What you will do –
Render the rows below as a Markdown table with two columns, Number and Entry, giving each non-blank line its own numbered row and omitting blank lines.

►

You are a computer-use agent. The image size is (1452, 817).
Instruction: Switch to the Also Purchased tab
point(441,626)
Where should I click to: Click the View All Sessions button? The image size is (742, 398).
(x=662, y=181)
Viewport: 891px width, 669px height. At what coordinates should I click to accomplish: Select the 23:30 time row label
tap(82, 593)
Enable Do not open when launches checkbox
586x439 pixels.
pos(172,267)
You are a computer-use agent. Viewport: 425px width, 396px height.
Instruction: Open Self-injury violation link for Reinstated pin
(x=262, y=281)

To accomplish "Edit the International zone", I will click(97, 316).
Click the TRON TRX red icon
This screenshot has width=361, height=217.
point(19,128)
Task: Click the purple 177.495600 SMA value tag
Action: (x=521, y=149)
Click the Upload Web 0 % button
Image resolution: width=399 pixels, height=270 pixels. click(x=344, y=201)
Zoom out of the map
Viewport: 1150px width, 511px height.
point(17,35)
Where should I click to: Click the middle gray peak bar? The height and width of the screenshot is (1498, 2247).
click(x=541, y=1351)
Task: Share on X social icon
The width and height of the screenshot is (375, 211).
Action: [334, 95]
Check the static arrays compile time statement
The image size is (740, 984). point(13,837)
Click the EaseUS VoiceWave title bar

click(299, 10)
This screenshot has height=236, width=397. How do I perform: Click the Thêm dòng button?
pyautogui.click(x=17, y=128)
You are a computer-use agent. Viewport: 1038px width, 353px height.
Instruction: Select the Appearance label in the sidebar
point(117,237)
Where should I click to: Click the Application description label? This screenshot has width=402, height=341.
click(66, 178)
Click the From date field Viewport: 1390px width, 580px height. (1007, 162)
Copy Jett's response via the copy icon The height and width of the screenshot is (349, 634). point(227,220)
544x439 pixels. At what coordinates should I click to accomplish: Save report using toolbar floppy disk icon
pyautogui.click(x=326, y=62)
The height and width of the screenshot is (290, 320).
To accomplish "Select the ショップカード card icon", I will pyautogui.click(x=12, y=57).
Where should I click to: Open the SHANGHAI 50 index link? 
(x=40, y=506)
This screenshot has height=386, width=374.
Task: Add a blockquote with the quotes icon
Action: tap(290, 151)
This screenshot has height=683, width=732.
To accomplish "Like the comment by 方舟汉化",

◄

Response to this exercise –
| Number | Entry |
|---|---|
| 1 | You are a computer-use agent. The image size is (1452, 817). |
| 2 | Instruction: Switch to the Also Purchased tab |
| 3 | point(441,626) |
| 4 | Where should I click to: Click the View All Sessions button? The image size is (742, 398). |
| 5 | (x=662, y=181) |
| 6 | Viewport: 891px width, 669px height. At what coordinates should I click to accomplish: Select the 23:30 time row label |
| 7 | tap(82, 593) |
| 8 | Enable Do not open when launches checkbox |
| 9 | 586x439 pixels. |
| 10 | pos(172,267) |
| 11 | You are a computer-use agent. Viewport: 425px width, 396px height. |
| 12 | Instruction: Open Self-injury violation link for Reinstated pin |
| 13 | (x=262, y=281) |
| 14 | To accomplish "Edit the International zone", I will click(97, 316). |
| 15 | Click the TRON TRX red icon |
| 16 | This screenshot has width=361, height=217. |
| 17 | point(19,128) |
| 18 | Task: Click the purple 177.495600 SMA value tag |
| 19 | Action: (x=521, y=149) |
| 20 | Click the Upload Web 0 % button |
| 21 | Image resolution: width=399 pixels, height=270 pixels. click(x=344, y=201) |
| 22 | Zoom out of the map |
| 23 | Viewport: 1150px width, 511px height. |
| 24 | point(17,35) |
| 25 | Where should I click to: Click the middle gray peak bar? The height and width of the screenshot is (1498, 2247). |
| 26 | click(x=541, y=1351) |
| 27 | Task: Share on X social icon |
| 28 | The width and height of the screenshot is (375, 211). |
| 29 | Action: [334, 95] |
| 30 | Check the static arrays compile time statement |
| 31 | The image size is (740, 984). point(13,837) |
| 32 | Click the EaseUS VoiceWave title bar |
| 33 | click(299, 10) |
| 34 | This screenshot has height=236, width=397. How do I perform: Click the Thêm dòng button? |
| 35 | pyautogui.click(x=17, y=128) |
| 36 | You are a computer-use agent. Viewport: 1038px width, 353px height. |
| 37 | Instruction: Select the Appearance label in the sidebar |
| 38 | point(117,237) |
| 39 | Where should I click to: Click the Application description label? This screenshot has width=402, height=341. |
| 40 | click(66, 178) |
| 41 | Click the From date field Viewport: 1390px width, 580px height. (1007, 162) |
| 42 | Copy Jett's response via the copy icon The height and width of the screenshot is (349, 634). point(227,220) |
| 43 | 544x439 pixels. At what coordinates should I click to accomplish: Save report using toolbar floppy disk icon |
| 44 | pyautogui.click(x=326, y=62) |
| 45 | The height and width of the screenshot is (290, 320). |
| 46 | To accomplish "Select the ショップカード card icon", I will pyautogui.click(x=12, y=57). |
| 47 | Where should I click to: Open the SHANGHAI 50 index link?  |
| 48 | (x=40, y=506) |
| 49 | This screenshot has height=386, width=374. |
| 50 | Task: Add a blockquote with the quotes icon |
| 51 | Action: tap(290, 151) |
| 52 | This screenshot has height=683, width=732. |
| 53 | To accomplish "Like the comment by 方舟汉化", |